TARANTO. Parenti e amici all’assalto della Caserma dei carabineri
E’ necessario però, alla luce di questo episodio, chiedersi com’è possibile che delle persone abbiano, con naturalezza pensato, di poter impedire degli arresti e non abbiano invece immaginato che, anche se qualora vi fossero riusciti per assurdo, la sostanza non sarebbe cambiata
Giorni fa, cinquanta persone hanno assaltato la caserma dei carabinieri nel quartiere Paolo VI, per cercare di ostacolare il trasferimento in carcere di alcuni uomini, arrestati per furto di rame ed acciaio. Il gruppo di assalitori, di cui quindici ora individuati e denunciati per tentativo di procurata evasione, danneggiamento ed arbitrario accesso ad area militare interdetta, era costituito da uomini, donne e ragazzini.
Proprio gli uomini in manette avevano chiesto ai loro amici e parenti di assediare il presidio militare. Così alle urla di esortazione dei prigionieri, in cinquanta avevano distrutto cancelli e sradicato portoncini in ferro, tentando velleitariamente“ di liberare i detenuti”.
E’ necessario però, alla luce di questo episodio, chiedersi com’è possibile che delle persone abbiano, con naturalezza pensato, di poter impedire degli arresti e non abbiano invece immaginato che, anche se qualora vi fossero riusciti per assurdo, la sostanza non sarebbe cambiata. Gli arrestati sarebbero stati comunque condotti in carcere prima o poi, e certamente, non sarebbero divenuti dei latitanti per dei reati la cui pena detentiva è alquanto breve.
Desta perplessità anche l’immediatezza dell’assalto al richiamo degli arrestati, così d’impeto, in comitiva peraltro disomogenea, se pensiamo alla presenza di donne, ragazzini, uomini e non tutti parenti, ma anche amici. Qui non parliamo di persone accorse per un incidente d’auto, per un comizio o per la banda che suona la mattina di S.Lucia mentre le donne fanno le pettole per strada. Al suono di un fischio si è assaltata la caserma dei carabinieri.
E come mai queste persone, accecate dal richiamo di condivisione, non hanno considerato le conseguenze di una guerriglia ai danni di un presidio militare?

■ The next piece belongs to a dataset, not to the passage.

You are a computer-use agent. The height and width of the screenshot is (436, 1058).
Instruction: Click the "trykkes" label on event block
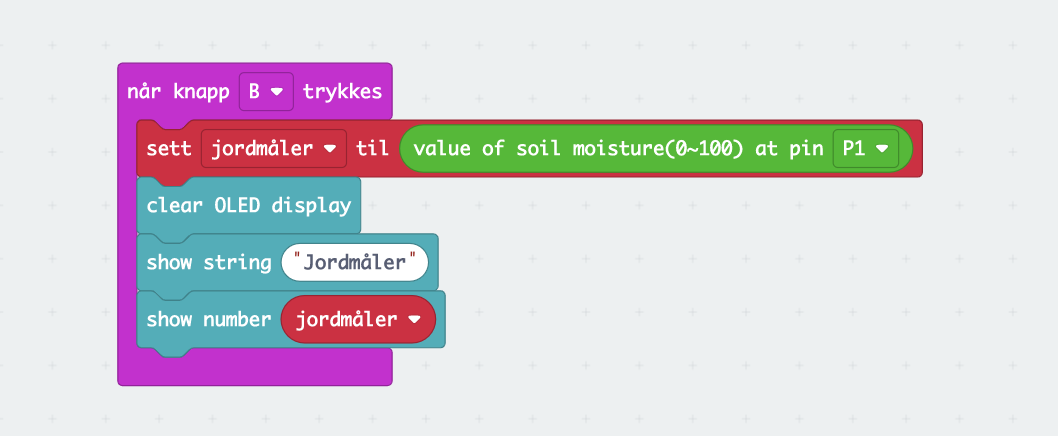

La risposta è una e si chiama degrado socio-economico, si chiama assenza di scuola dell’obbligo, incapacità delle famiglie e delle istituzioni a svolgere la minima didattica del senso civico. I gruppi sociali non hanno avuto la minima evoluzione generazionale, nel senso che i figli, oggi trentenni o ventenni, non hanno raggiunto alcun diploma ed in molti casi, neanche la terza media. La città di Taranto vive da sempre una gravissima condizione di disuguaglianze degli strati sociali sia se consideriamo le periferie e sia anche altre zone centrali della città.
Nei quartieri a rischio è facile incontrare genitori giovanissimi che accompagnano i loro figli a scuola, mentre essi stessi non hanno mai messo piede in un istituto. Il degrado culturale va di pari passo anche con la povertà legata alla disoccupazione, senza speranza già per chi è scolarizzato, figuriamoci per chi è fuori da qualunque corso, master o bando; figuriamoci per chi stenta a leggere.
E chi stenta a leggere e vive di espedienti, come può distinguere una lite in condominio da un assalto in comitiva ad una caserma? Salvare dal carcere i compagni non è trasgredire la legge, ma proteggere gli amici da una detenzione immotivata, perché rubare in certi contesti è quotidianità.
Negli anni 80 e 90, si viveva di contrabbando di sigarette in alcune zone, di spaccio sempre, ancora oggi come allora. Ma c’è un nuovo settore che si è affacciato nei mercati della sopravvivenza illegale ed è quello del rame. Ieri rubando l’oro rosso è morto il trentenne Ivan Gallusco, in una cabina dell’Enel sotterranea vicino all’Hotel Palace, con una scarica di 24.000 volt.